(Dataset entries)
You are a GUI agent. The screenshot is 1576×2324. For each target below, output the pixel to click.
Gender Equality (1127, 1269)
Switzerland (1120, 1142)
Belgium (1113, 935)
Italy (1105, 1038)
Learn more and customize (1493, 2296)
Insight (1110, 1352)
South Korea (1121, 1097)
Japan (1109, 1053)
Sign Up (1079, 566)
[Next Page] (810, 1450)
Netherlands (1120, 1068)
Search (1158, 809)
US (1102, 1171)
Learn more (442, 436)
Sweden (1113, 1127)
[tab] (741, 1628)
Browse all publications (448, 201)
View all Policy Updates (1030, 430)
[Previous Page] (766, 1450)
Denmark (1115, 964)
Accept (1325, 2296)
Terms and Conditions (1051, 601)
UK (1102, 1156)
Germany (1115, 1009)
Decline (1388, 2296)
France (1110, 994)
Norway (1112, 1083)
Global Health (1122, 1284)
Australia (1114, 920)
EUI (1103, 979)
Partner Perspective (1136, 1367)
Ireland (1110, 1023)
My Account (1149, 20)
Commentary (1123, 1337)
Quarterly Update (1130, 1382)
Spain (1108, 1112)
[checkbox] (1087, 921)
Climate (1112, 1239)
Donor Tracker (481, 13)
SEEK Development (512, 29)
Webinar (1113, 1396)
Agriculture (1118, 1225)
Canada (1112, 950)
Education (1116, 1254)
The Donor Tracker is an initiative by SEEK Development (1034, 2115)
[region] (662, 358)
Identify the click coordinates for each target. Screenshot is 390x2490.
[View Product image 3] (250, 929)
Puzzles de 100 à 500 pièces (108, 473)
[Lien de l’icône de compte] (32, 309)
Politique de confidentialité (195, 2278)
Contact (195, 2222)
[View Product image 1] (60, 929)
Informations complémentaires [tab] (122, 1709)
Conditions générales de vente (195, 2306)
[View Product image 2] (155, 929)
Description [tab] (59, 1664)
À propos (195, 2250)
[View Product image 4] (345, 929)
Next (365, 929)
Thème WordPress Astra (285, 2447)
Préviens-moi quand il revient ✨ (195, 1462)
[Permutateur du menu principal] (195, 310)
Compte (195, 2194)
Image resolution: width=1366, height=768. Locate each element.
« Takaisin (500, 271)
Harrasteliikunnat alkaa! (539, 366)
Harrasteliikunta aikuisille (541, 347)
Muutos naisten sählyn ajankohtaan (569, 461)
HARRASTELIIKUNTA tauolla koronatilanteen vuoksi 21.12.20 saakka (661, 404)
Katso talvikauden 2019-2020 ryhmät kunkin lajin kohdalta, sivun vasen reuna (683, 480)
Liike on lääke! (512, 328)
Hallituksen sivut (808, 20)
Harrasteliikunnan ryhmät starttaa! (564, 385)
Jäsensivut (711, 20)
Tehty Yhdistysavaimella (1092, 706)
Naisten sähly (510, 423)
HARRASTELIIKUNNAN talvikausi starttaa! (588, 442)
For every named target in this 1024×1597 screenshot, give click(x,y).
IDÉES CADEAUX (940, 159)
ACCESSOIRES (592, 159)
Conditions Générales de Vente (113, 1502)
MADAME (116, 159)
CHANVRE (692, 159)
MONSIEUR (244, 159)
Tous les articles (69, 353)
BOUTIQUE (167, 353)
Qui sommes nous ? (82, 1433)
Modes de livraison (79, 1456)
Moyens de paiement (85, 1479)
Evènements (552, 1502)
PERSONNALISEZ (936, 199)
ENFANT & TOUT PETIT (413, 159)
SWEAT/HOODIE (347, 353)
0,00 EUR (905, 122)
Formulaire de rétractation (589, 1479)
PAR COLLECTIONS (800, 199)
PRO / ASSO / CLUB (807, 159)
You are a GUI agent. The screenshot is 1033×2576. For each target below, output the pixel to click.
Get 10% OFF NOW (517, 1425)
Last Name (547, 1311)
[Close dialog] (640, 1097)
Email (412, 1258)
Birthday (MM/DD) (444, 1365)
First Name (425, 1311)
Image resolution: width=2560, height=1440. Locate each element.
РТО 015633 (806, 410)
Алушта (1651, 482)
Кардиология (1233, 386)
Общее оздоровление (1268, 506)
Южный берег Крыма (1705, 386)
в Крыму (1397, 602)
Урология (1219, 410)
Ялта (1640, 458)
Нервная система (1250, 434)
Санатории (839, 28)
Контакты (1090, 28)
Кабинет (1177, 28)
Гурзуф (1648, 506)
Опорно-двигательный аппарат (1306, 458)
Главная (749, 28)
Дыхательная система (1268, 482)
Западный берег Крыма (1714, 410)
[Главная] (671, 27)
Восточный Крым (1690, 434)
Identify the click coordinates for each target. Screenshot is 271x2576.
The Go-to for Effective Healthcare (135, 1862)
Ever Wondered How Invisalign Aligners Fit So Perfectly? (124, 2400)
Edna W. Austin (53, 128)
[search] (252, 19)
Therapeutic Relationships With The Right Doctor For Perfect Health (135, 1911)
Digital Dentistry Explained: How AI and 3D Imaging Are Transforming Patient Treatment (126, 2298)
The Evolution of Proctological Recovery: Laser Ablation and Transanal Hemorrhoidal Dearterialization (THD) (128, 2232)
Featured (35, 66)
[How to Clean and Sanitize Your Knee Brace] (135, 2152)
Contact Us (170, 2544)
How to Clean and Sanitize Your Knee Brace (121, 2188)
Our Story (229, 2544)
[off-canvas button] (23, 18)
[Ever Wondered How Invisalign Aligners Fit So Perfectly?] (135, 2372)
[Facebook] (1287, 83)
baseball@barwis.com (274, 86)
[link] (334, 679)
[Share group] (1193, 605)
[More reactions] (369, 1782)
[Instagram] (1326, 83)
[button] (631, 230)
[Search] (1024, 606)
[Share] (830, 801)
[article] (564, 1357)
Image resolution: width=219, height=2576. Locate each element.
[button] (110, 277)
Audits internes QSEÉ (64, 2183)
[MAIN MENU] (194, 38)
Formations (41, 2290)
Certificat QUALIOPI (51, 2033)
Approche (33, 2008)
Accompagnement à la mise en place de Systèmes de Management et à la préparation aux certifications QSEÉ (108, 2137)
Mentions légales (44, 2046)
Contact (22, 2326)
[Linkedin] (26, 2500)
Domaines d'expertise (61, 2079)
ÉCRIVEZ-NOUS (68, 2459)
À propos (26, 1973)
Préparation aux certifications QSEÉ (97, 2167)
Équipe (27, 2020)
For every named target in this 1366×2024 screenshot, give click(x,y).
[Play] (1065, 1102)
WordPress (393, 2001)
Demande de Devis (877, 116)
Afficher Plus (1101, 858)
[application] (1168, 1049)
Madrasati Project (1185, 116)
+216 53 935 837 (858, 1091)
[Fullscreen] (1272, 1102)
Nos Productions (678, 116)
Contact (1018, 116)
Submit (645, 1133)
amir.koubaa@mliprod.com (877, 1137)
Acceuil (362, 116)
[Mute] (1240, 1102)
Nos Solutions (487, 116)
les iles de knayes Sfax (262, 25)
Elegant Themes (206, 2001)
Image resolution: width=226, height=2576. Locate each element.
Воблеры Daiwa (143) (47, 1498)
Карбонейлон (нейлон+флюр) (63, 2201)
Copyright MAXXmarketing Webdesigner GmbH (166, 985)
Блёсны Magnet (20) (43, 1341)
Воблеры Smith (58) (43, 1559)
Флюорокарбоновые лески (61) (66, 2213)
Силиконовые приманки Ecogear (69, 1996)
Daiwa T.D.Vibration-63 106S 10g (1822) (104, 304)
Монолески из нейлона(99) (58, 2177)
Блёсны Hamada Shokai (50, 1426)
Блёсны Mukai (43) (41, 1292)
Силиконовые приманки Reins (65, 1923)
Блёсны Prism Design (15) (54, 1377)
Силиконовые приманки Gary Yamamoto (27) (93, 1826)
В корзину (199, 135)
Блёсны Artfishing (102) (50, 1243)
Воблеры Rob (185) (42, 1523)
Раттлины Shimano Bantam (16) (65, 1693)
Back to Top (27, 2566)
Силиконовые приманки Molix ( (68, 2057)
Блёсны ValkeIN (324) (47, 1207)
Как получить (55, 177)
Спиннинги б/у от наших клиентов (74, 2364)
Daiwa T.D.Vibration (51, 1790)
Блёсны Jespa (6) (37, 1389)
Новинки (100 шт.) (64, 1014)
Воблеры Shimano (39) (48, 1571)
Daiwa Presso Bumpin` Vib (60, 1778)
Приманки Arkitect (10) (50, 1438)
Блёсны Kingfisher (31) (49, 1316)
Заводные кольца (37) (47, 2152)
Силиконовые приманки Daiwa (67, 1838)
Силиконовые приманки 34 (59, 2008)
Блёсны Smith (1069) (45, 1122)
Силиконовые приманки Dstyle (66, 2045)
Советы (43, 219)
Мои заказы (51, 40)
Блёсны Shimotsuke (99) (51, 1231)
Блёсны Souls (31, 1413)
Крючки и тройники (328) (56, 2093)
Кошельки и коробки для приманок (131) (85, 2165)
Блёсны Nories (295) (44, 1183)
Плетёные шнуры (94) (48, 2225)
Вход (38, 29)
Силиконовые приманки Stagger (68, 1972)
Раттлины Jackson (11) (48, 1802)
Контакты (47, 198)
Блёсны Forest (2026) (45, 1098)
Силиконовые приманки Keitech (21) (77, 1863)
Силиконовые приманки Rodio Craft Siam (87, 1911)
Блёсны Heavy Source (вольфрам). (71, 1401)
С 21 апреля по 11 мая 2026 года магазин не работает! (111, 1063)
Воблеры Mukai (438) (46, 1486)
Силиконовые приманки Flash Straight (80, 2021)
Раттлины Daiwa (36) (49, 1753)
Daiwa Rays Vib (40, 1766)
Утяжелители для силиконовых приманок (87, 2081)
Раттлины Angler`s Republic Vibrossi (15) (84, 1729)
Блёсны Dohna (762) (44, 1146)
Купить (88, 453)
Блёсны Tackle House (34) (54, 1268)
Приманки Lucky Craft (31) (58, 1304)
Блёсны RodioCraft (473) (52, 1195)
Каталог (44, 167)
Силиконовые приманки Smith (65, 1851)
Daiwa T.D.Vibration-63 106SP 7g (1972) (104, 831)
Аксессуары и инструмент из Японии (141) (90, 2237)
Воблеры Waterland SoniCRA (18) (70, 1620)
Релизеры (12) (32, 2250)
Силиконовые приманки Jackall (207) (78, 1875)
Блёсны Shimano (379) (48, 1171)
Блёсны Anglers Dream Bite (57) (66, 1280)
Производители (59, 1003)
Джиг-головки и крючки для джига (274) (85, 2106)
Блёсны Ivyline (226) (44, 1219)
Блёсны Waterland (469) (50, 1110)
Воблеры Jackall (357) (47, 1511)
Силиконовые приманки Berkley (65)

* [What this task involves] Scan the data for lines containing "Locate" and copy all of them.

* [Expected answer]
Image resolution: width=1366, height=768. Locate each element.
Image resolution: width=2560, height=1440. Locate each element.
Image resolution: width=219, height=2576. Locate each element.
Image resolution: width=226, height=2576. Locate each element.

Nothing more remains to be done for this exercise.